L’Empereur, qui a combattu à la tête de ses troupes, écrit à Guillaume, roi de Prusse : « Monsieur mon frère, n’ayant pu mourir au milieu de mes troupes, il ne me reste qu’à remettre mon épée entre vos mains. » L’état-major prussien découvre stupéfait la présence du souverain au cœur de la bataille.

Au-delà de la nature héroïque de la chose, il faut relever l’élément fondamentalement politique : Napoléon III est prisonnier de l’ennemi, l’État en France n’a plus de tête. Il n’en fallait pas plus à l’opposition républicaine pour prendre les devants ; il y avait bien longtemps que ce mot puissant, République, raisonnait dans les esprits ; il n’avait pas perdu de sa superbe. Mais, comme en 1792, tous les républicains ne voulaient pas la même République. La pression populaire est forte à Marseille, à Lyon, … à Paris, où le peuple a envahi l’Assemblée nationale ! Ce sont donc deux républicains modérés, – on qualifierait ensuite ce courant d’« opportuniste » –, des libéraux, Jules Favre et Léon Gambetta qui, vont essayer d’éteindre l’incendie. En héritiers des Girondins, il convient d’écarter les royalistes mais de ne surtout pas laisser l’initiative ou le pouvoir au peuple. Du balcon de l’Hôtel de Ville, ils proclament la République ! Gambetta, alors député de Paris, s’exclame : « Le Peuple a devancé la Chambre, qui hésitait. Pour sauver la Patrie en danger, il a demandé la République… la République est proclamée. »
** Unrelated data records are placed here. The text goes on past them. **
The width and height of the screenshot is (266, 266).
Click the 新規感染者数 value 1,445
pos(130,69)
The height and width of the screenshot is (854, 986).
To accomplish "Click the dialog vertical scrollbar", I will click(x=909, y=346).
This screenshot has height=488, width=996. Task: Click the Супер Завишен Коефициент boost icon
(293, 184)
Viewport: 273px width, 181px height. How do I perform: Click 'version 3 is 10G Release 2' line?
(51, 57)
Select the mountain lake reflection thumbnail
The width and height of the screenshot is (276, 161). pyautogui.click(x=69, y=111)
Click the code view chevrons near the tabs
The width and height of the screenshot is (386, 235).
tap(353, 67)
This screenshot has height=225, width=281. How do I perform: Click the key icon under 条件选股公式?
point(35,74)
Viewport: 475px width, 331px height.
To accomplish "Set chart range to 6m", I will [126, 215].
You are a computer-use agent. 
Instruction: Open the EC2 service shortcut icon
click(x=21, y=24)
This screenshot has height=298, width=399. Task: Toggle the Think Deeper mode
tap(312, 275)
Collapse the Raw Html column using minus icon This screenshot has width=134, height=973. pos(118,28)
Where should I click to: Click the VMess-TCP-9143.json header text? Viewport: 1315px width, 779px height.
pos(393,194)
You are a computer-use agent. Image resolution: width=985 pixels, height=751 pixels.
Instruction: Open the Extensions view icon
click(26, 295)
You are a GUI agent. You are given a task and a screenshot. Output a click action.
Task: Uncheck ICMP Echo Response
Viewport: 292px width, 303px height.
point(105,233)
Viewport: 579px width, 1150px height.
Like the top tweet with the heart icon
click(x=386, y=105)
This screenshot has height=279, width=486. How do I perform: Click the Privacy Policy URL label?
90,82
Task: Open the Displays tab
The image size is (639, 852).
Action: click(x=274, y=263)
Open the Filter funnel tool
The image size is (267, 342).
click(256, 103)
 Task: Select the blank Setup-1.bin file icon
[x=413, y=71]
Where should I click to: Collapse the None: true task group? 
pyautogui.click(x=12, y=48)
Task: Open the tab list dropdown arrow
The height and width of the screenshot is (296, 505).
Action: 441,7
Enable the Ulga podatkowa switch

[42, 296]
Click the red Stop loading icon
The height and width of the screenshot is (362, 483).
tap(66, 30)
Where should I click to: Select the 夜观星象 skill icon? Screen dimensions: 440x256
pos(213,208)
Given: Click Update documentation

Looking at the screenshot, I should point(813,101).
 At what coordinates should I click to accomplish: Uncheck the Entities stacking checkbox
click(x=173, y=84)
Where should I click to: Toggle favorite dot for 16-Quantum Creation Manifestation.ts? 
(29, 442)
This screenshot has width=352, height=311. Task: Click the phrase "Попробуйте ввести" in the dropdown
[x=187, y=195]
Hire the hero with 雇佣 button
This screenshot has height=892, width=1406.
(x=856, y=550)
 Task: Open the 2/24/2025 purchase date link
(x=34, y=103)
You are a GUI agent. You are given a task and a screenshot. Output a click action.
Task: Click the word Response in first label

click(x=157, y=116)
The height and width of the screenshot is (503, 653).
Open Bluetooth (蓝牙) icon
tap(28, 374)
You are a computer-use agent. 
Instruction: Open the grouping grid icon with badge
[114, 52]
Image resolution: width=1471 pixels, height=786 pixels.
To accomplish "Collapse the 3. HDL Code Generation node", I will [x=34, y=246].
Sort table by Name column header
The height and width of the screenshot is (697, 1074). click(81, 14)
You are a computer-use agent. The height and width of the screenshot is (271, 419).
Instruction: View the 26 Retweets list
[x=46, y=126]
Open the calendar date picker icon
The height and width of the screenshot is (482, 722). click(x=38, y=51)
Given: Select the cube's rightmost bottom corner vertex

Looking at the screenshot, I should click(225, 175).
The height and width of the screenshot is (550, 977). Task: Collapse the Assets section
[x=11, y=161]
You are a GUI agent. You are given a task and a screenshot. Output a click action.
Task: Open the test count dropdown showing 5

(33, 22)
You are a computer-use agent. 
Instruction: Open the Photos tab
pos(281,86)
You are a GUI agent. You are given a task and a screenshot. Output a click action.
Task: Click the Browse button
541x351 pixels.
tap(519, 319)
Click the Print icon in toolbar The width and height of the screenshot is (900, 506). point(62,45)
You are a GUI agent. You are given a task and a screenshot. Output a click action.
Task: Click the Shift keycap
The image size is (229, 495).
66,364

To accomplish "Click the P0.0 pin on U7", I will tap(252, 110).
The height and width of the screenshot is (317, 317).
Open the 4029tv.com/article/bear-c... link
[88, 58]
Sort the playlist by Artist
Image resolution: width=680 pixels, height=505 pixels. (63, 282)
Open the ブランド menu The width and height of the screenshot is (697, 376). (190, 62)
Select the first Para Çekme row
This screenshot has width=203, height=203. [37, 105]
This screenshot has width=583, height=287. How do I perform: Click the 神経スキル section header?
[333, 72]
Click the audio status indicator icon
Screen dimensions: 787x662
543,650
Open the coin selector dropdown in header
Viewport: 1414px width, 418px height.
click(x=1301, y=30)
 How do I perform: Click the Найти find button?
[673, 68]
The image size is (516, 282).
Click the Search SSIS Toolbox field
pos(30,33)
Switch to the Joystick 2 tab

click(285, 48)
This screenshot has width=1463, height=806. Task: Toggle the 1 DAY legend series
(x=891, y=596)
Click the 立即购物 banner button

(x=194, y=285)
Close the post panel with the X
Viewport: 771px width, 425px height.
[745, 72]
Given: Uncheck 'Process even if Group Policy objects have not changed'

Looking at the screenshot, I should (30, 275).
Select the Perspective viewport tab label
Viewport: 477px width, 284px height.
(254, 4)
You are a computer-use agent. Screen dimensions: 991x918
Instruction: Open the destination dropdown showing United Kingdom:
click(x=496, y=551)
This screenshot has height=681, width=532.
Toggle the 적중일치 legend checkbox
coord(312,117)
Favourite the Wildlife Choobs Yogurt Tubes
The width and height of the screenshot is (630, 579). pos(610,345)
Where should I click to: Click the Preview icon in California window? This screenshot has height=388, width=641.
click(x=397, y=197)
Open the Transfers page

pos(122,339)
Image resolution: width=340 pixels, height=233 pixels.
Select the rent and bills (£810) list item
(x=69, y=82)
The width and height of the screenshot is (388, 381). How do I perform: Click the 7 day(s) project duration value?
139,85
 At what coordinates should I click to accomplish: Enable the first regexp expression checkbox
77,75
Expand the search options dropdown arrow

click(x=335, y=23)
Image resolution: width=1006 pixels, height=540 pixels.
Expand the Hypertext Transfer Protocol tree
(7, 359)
Si la Ière République naissait après une victoire – dont la nature est discutée –, Valmy, la IIIème était accouchée d’une lourde et écrasante défaite. Et ceci changeait radicalement les choses, sur le plan extérieur et diplomatique d’abord. On dit trop peu que Bismarck a favorisé l’émergence de la République française. En effet, le chancelier pensait qu’une République, dans le pays qui avait fait « la Grande Révolution », isolerait diplomatiquement la France, cernée par les monarchies européennes. Mais il y a plus, il y a le contexte intérieur, il y a la fragilité de l’éclatante victoire de Sedan. Certes, dans le cadre des négociations relatives à la paix, transparaissait l’idée de la nécessité d’une reddition légitime, c’est-à-dire qui ne puisse être contestée et réenclencher une guerre. En effet, Gambetta a quitté Paris, encerclée, en ballon. Il entend organiser une armée et fondre sur les Prussiens. Bismarck le sait, le combattant de ce gouvernement – installé à Bordeaux – qui se met en place dispose des forces nécessaires pour… repousser les Prussiens de l’autre côté du Rhin ! C’est une débâcle prussienne qui se prépare, elle est assurée. Mais Gambetta est bien isolé dans ce gouvernement qui lui entend mettre fin au conflit le plus rapidement possible : il n’est pas question de réveiller la ferveur révolutionnaire, patriotique, du siècle précédent, et avec elle, le possible d’une République démocratique et sociale.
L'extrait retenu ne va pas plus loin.